石崇年紀輕輕便白手起家。嗯,史料上記載,這位是靠劫掠富商致富……做的居然是無本生意啊!當然那奢侈的鬥富是真事還是後人添油加醋已不可考,但也足以說明石崇的奢靡。

我很早就看過石崇斬美人勸酒的記載,所以最開始構思出來的故事和定稿完全不一樣,石崇帥氣有錢又殘酷無情,是個很有趣的角色。但隨著我查詢的史料越來越多,有關於這件事的疑點就越來越多。

那“斬美人勸酒”的軼事,在《世說新語》之中《汰侈》的第一篇就掛在了石崇的名下。可《晉書·王敦傳》之中明明白白地寫著是王愷曾經置酒宴,斬美人勸酒。

“《世說新語·汰侈》:石崇每要客燕集,常令美人行酒。客飲酒不盡者,使黃門交斬美人。王丞相與大將軍嘗共詣崇。丞相素不能飲,輒自勉強,至於沉醉。每至大將軍,固不飲,以觀其變。已斬三人,顏色如故,尚不肯飲。丞相讓之,大將軍曰:‘自殺伊家人,何預卿事!’”

“《晉書·王敦傳》:時王愷、石崇以豪侈相尚,愷嘗置酒,敦與導俱在坐,有女伎吹笛小失聲韻,愷便驅殺之,一坐改容,敦神色自若。他日,又造愷,愷使美人行酒,以客飲不盡,輒殺之。酒至敦、導所,敦故不肯持,美人悲懼失色,而敦傲然不視。導素不能飲,恐行酒者得罪,遂勉強盡觴。”
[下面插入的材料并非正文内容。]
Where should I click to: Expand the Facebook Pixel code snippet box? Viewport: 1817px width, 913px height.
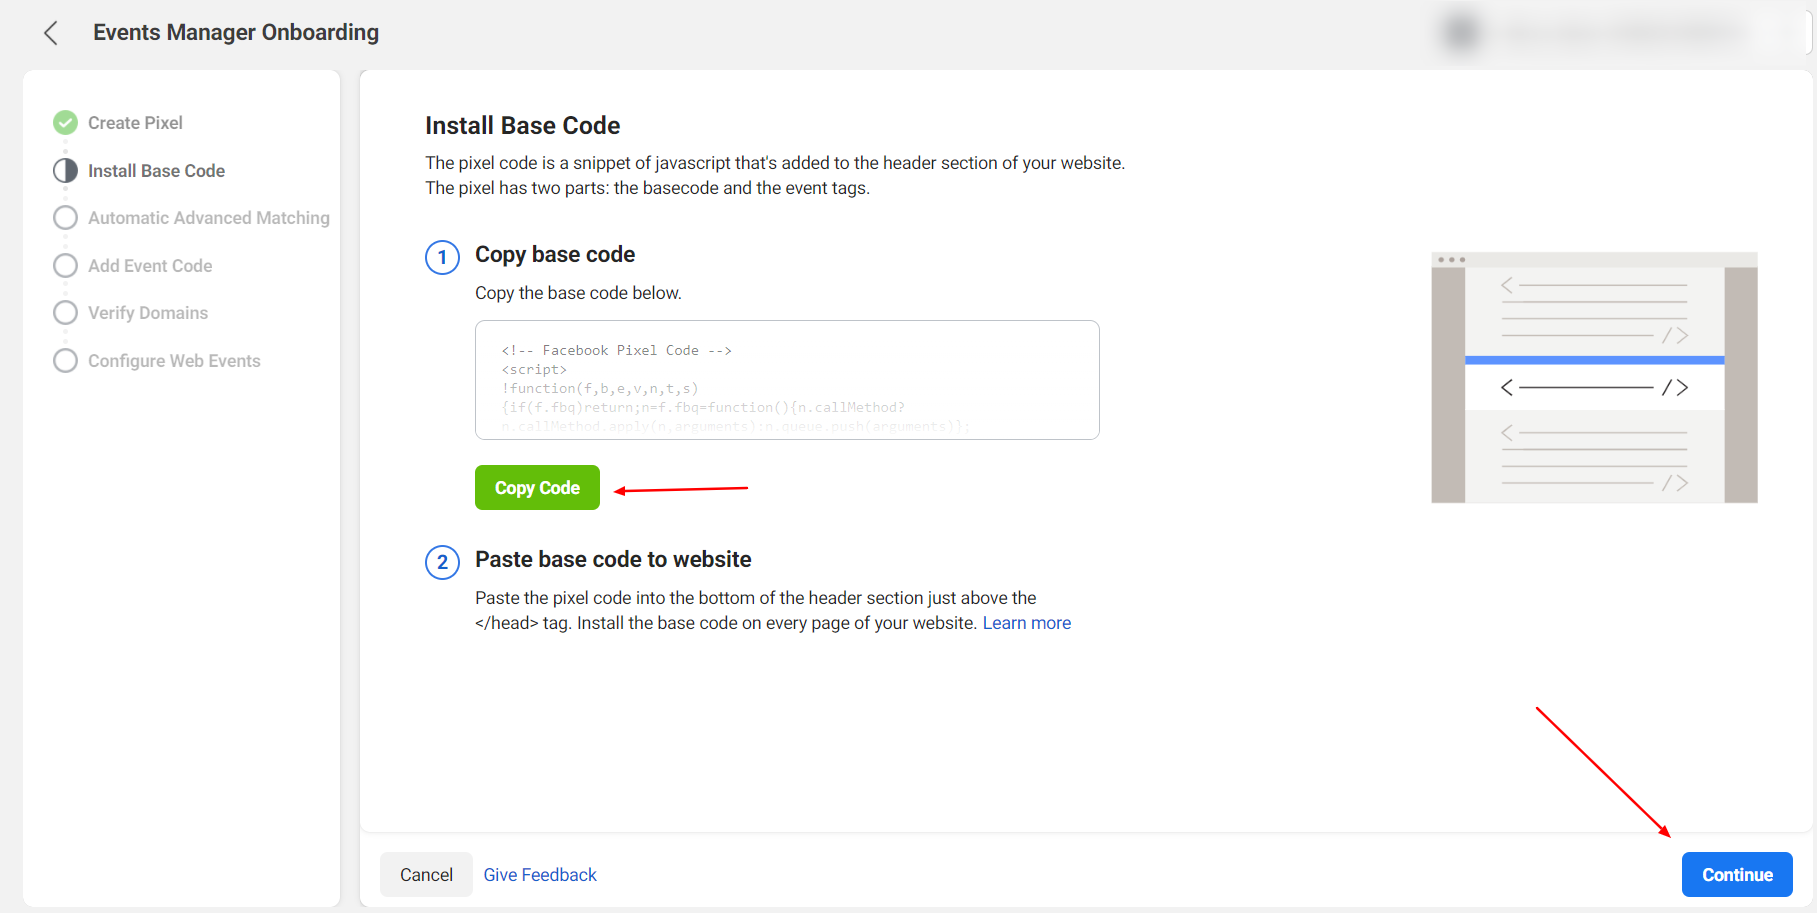(x=786, y=380)
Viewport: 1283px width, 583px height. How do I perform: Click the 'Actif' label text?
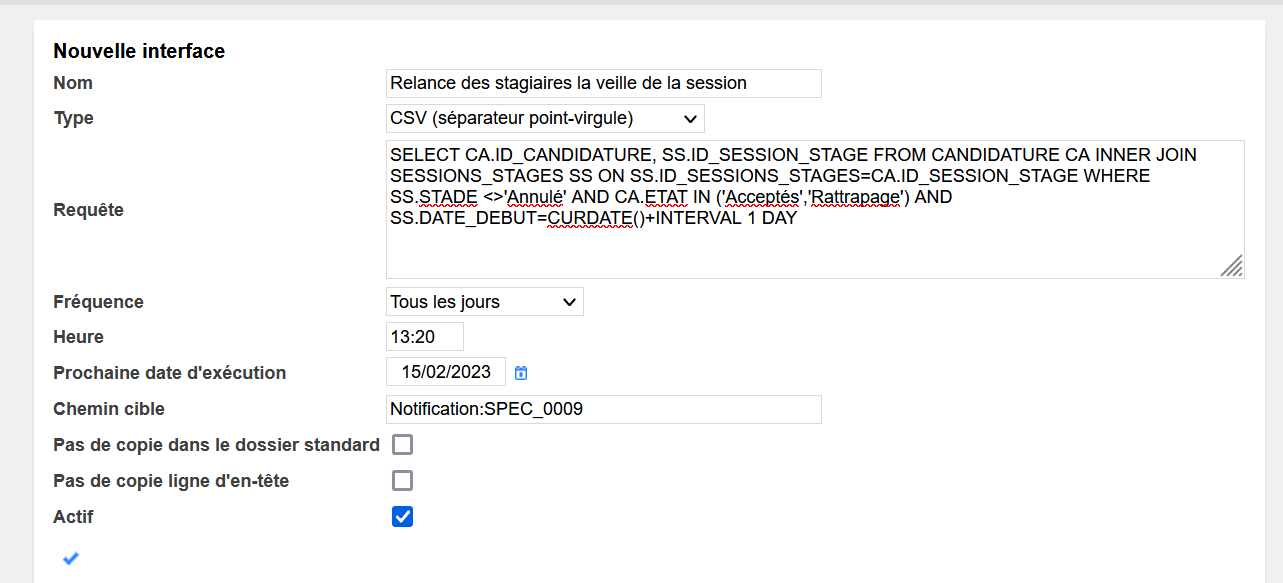tap(73, 517)
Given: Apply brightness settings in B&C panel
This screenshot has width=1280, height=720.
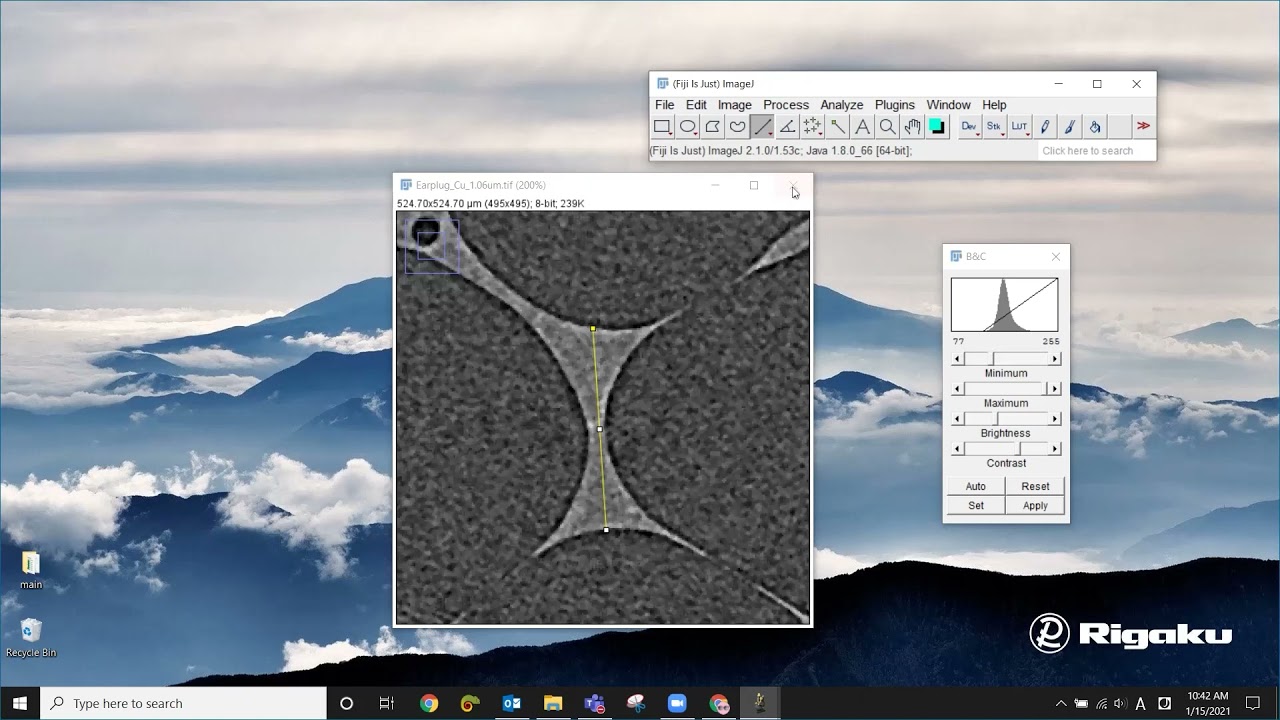Looking at the screenshot, I should pos(1035,505).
《晉書》和《世說新語》之中所講述的事情差不多,但宴客的主人卻完全不同。

《晉書》之中的前文中雖有石崇的名字在,但依據古代請客的慣例,一般一次宴會只會有一個主人,就是文中反覆提到的王愷。

原文之中並沒有準確的年代,我只好根據晉書前後所提到的王敦官職和王導的反應推算出大概的年代,再與石崇的人生際遇比對,猜測在王愷設宴之時,石崇尚未發跡。

為此,我糾結了許久。

是為了故事的精彩而忽略正史?

還是要尊重正史,把已經設定好的故事全部推翻重來?

最終,我還是選擇了後者。

因為若是我查資料的時候並沒有注意到,徹底疏忽過去也就算了。知道了並非如此,強寫出來的故事估計也不會讓我自己滿意。

我之後幾易其稿,才有了現在《蒼玉藻》的故事。

《世說新語》離石崇所在的年代不過百餘年,就已經出現了張冠李戴的現象。不過《世說新語》是一本記載奇聞異事的筆記小說,加以潤色也是這本書的看點。
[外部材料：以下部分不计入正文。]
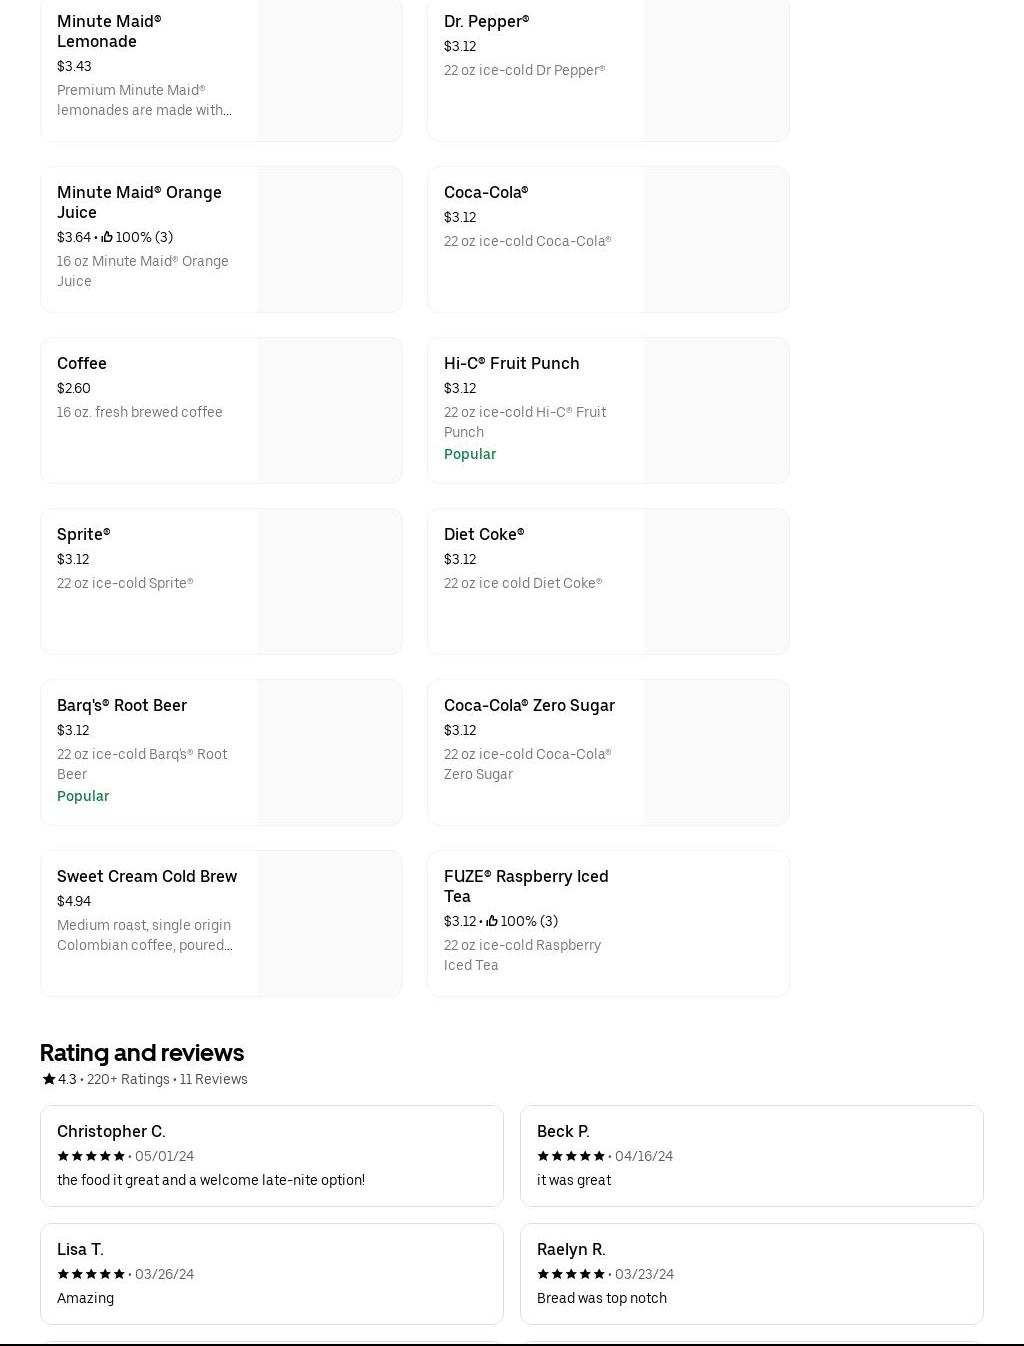Select the Coca-Cola Zero Sugar item title
This screenshot has height=1346, width=1024.
[x=529, y=705]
至於《蒼玉藻》之中提到的曲水流觴,真正出名的是在二十多年後的一次聚會,在那次酒宴上出現了天下聞名的《蘭亭集序》。

我相信曲水流觴這個習俗,斷不會是這次聚會首創的,所以才想象了一個王愷豪奢至極的場景,也不知道當年真正的富豪是否如此,再加之後面寫到的金谷園,反正這已是我所能想象的奢靡極限了,希望大家滿意。

像這樣構思好的故事在查閱資料的時候被反覆推翻的情況,實在是太多啦!多到我都已經麻木了……所以《啞舍》廢棄的大綱和文件特別多,多到我自己都不忍翻閱……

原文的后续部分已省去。